Pierre Mainville | |
Office1: | Montreal City Councillor for Sainte-Marie ward |
Term Start1: | 2009 |
Term End1: | 2013 |
Predecessor1: | position created |
Successor1: | Valérie Plante |
Office2: | Ville-Marie Borough Councillor for Saint-Marie—Saint-Jacques ward |
Term Start2: | 2005 |
Term End2: | 2009 |
Predecessor2: | position created |
Successor2: | position abolished |
Party: | Vision Montreal (2005-2008) Projet Montréal (2008-2012) Independent (2012-2013) Équipe Denis Coderre pour Montréal (2017) |
Pierre Mainville is a politician in Montreal, Quebec, Canada. He served on Montreal city council from 2005-2013, representing Sainte-Marie in the downtown Ville-Marie borough first as a member of Vision Montréal then as a member of Projet Montréal then as an independent. He was defeated in the November 2013 municipal election.
Mainville has worked as a technician-coordinator at Radio-Canada for more than three decades. He has also been a representative of the Regroupement des commerçants de la rue Ontario, working on local issues involving crime, prostitution, and development.[1]
Mainville was elected to the Ville-Marie borough council in the 2005 Montreal municipal election as a member of the Vision Montreal party. Montreal mayor Gérald Tremblay's Montreal Island Citizens' Union (MICU) won four of the five borough seats in this election, and Mainville was initially the only member of the opposition. He was the sole councillor to vote against a local $15 million surtax for new recreational and cultural services in 2006, arguing that the funds should have come from the entire city.[2] The following year, he was the only councillor to vote against the introduction of harsh financial penalties for littering and graffiti.[3] He argued that the law would be difficult to enforce and would result in arbitrary and unfair penalties. He also criticized a requirement that local merchants clean up vandalism outside their shops, arguing that this shifted responsibility away from the offenders.[4]
In September 2007, Ville-Marie borough mayor Benoît Labonté and councillor Karim Boulos resigned from Tremblay's party to sit as independents. Mainville initially provided outside support to Labonté and Boulos, allowing them to maintain majority control on council. In October 2007, he was appointed to the borough's public safety committee.[5]
Labonté and Boulos eventually joined Vision Montreal and formed an official governing caucus in conjunction with Mainville. This proved to be a short-lived alliance, however — Mainville resigned from Vision Montreal on 10 December 2008, saying that he did not have confidence in Labonté's leadership.[6] For the next year, he served on the borough council as an independent.

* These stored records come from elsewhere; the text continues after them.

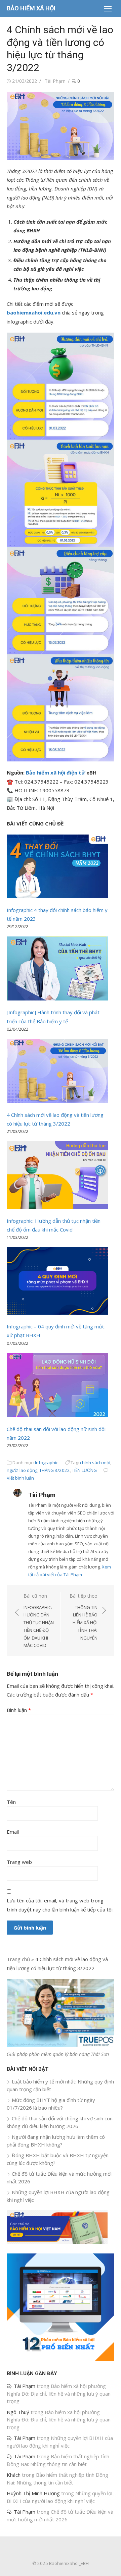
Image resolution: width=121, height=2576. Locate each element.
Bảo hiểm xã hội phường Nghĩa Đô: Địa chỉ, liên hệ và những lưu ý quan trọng (59, 2393)
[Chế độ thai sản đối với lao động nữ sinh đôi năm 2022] (57, 1386)
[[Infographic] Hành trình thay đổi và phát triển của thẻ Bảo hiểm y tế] (57, 969)
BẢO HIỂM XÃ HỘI (31, 8)
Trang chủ (18, 1959)
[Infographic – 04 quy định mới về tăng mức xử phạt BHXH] (57, 1282)
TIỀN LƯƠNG (84, 1470)
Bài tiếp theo (83, 1617)
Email (13, 1831)
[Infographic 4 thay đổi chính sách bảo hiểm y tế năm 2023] (57, 868)
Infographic (46, 1462)
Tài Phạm (55, 81)
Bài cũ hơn (39, 1620)
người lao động (22, 1470)
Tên (11, 1801)
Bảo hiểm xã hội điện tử (55, 772)
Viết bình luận (20, 1478)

Mainville was elected to the Montreal city council in the 2009 municipal election as a member of Projet Montréal.[7] Some of this party's organizers had sought to draft Mainville as early as 2006, noting his speaking skills and his progressive views.[8]
By virtue of being a city councillor, Mainville also continues to serve on the Ville-Marie borough council. In late 2009, he introduced a successful motion demanding that city council ask the provincial government to hold an inquiry into allegations of corruption in Montreal's construction sector.[9] In June 2010, Mainville voted against a motion to establish a homeless youth shelter on a stretch of Ste. Catherine Street in Montreal's Gay Village district. He initially supported the plan, but changed his mind after hearing concerns that locating a shelter near bars and nightclubs would be counter-productive for combating drug addiction among the shelter's clientele.[10]
Mainville has spoken in support of preserving Montreal's Redpath mansion.[11]
He resigned from Projet Montréal to serve as an independent councillor on September 14, 2012.[12]